Ночь безмолвна. Дремлет скит.СладокУ дома стоит шарманщик. Рядом с ним девочка в обносках.
– Заведи их в кухню, – приказывает дед, угости их горячими напитками.
– В мою кухню? – вскрикивает Вильгельмина. – Нищие, просящие милостыню, у меня в кухне?
– Я возьму их в свою комнату, – торопится садовник вывести деда из неловкого положения. Третий раз дед терпит поражение, и опускает голову.
– Эта женщина меня расслабляет, – думает он и оставляет поле боя.
Глава двадцать вторая
В комнате Барбары сверкает елка множеством лампочек, а в кабинете доктора Блума горят свечи ханукии. Оба весьма довольны.
Никогда у Барбары не было такого хорошего настроения на праздник Рождества. Стол у нее может рухнуть под количеством подарков, которыми одарил ее доктор. И это не просто – подарки. Многие из дорогих вещей покойной госпожи подарены Барбаре. Но всего дороже ей – сам доктор. Он тоже очень изменился. Обычно в Рождество он ограничивался коротким поздравлением и запирался в своем кабинете. В это году он зашел к ней в комнату и долго не отводил взгляда от мигающей огоньками елки.

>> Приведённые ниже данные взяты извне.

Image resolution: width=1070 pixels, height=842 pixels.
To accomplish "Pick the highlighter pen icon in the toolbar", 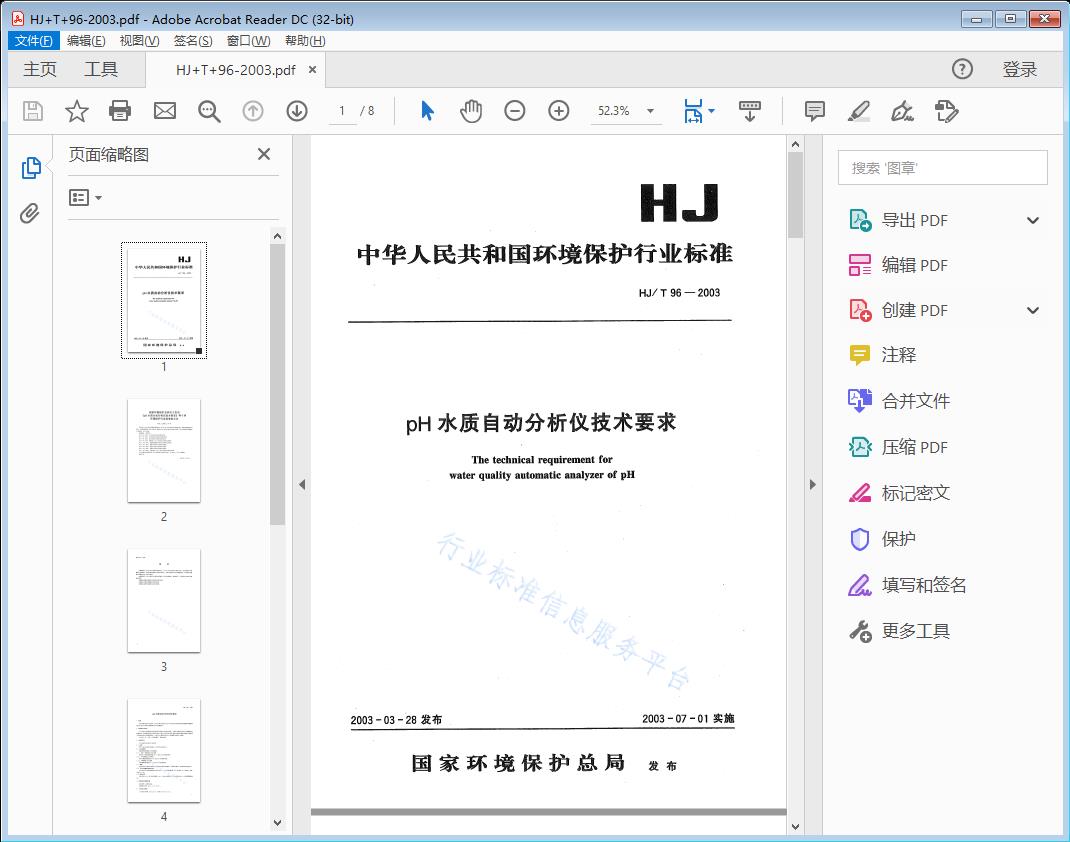I will point(858,110).
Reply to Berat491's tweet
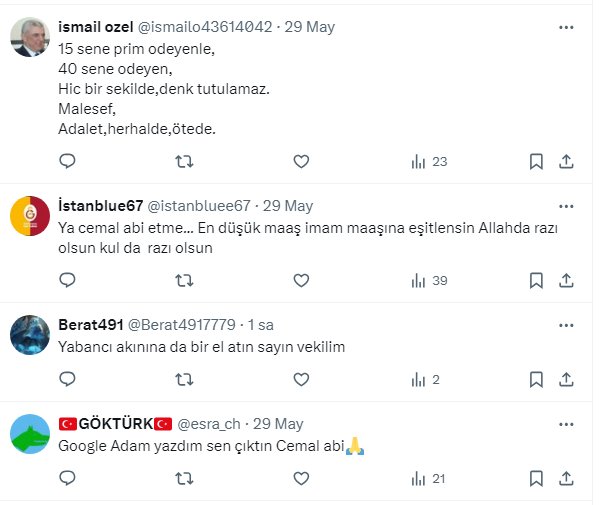Image resolution: width=603 pixels, height=505 pixels. (x=67, y=379)

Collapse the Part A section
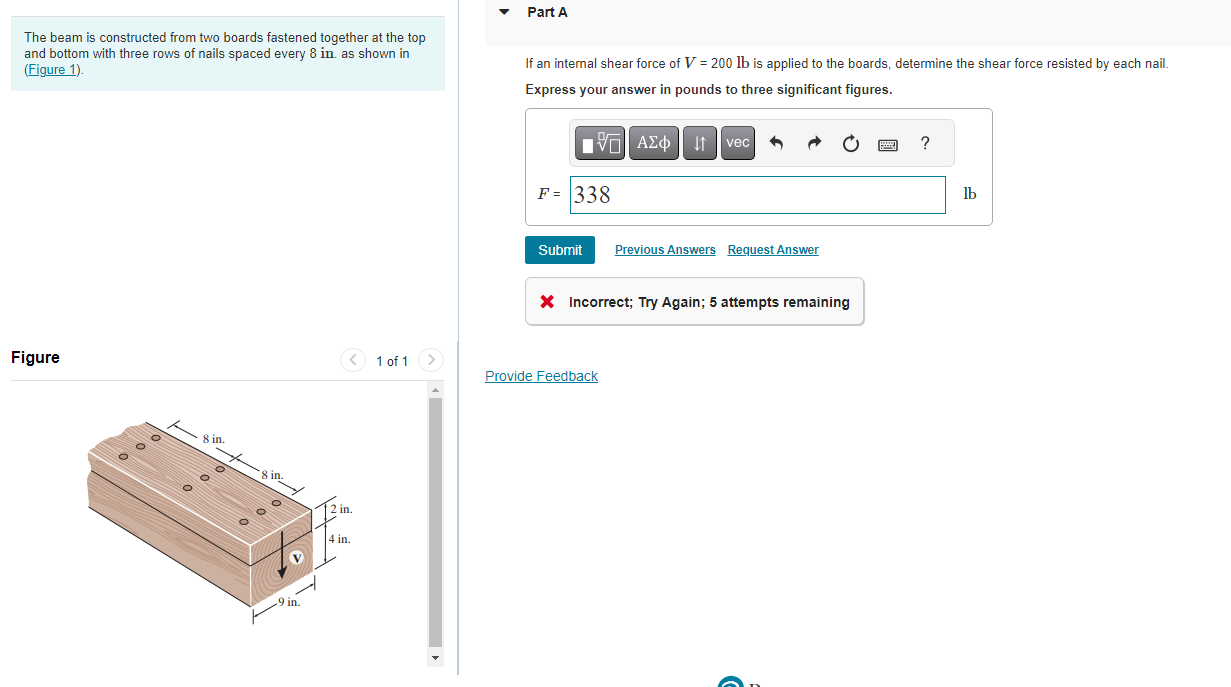[x=503, y=12]
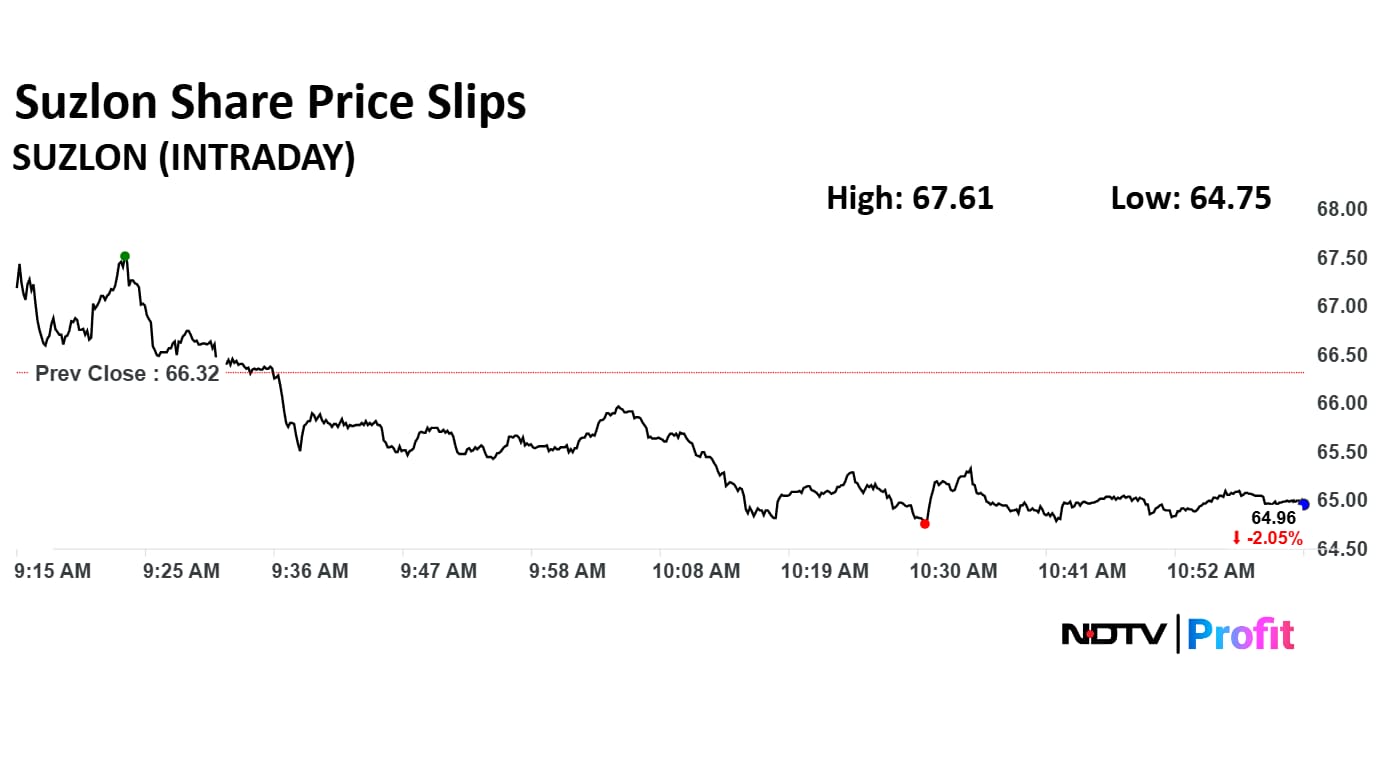Screen dimensions: 1382x777
Task: Click the green intraday high marker dot
Action: pyautogui.click(x=125, y=256)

Лицо его был мягким и отзывчивым. Ей казалось, что дух Гертель снизошел на него, увлек его в далекое забытое прошлое. Но тут же она поняла, что ошиблась. Не Гертель царила в ее мыслях, а она, Барбара. Он извлек из кармана красное жемчужное ожерелье, из сокровищ уважаемый госпожи, и с доброй улыбкой надел Барбаре на шею:
– На память, Барбара. Никогда не забывай Блумов, – и пошел к себе в кабинет, к своим свечам. Она чувствовала ожерелье на своей шее, как некий талисман от всего дурного. И тут же ей стало ясно, что она должна сделать. Она заторопилась в комнату покойного, старого господина, подняла голову в сторону большого его портрета над комодом, и губы ее зашевелились в молитве:
– Душа ваша, господин, вошла в него, дух ваш.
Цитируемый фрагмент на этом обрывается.